You submit that a close reading of section 21-10 of the GST Act leaves some uncertainty as to its correct interpretation. You argue that the words 'in relation to which you had a decreasing adjustment' in section 21-10 of the GST Act may have one of two interpretations:
· you have an increasing adjustment under section 21-10 of the GST Act provided that an entitlement to a decreasing adjustment previously arose under section 21-5 of the GST Act, regardless of whether or not you have actually claimed that decreasing adjustment or
· you have an increasing adjustment under section 21-10 of the GST Act provided that you have actually previously claimed a decreasing adjustment under section 21-5 of the GST Act.

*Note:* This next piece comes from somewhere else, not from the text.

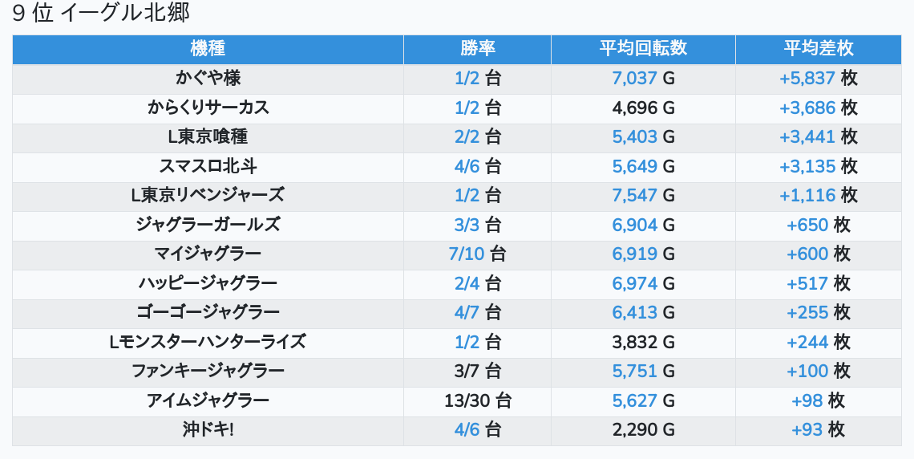Open スマスロ北斗 4/6 win rate link

pos(467,166)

You sought guidance from GSTR 2000/2 which describes the circumstances in which adjustments arise for taxable supplies or creditable acquisitions where a debt is written off as bad or is overdue for 12 months or more.
In particular paragraph 57 of GSTR 2000/2, states:
Increasing adjustment
57. Where you have previously made a decreasing adjustment for a bad debt and subsequently recovered the whole or a part of the debt, you account for the amount recovered. You make an increasing adjustment to your net amount equivalent to 1/11 of the amount recovered. This increasing adjustment is made in the tax period in which the debt is recovered.
The words 'where you have previously made a decreasing adjustment' supports the view that the supplier needs to have actually made a decreasing adjustment under section 21-5 of the GST Act before an increasing adjustment under section 21-10 of the GST Act arises on recovery of an outstanding debt.
On the facts you have provided, all of the GST payable on the taxable supplies you made has been paid. You made no decreasing adjustment under section 21-5 of the GST Act in relation to the outstanding debt. There is, therefore, no GST payable on the taxable supplies you made notwithstanding that you did not recover the outstanding consideration in relation to those supplies until a later date.
On that basis, you do not have an increasing adjustment under section 21-10 of the GST Act on receipt of the remaining outstanding consideration which was more than 12 months overdue.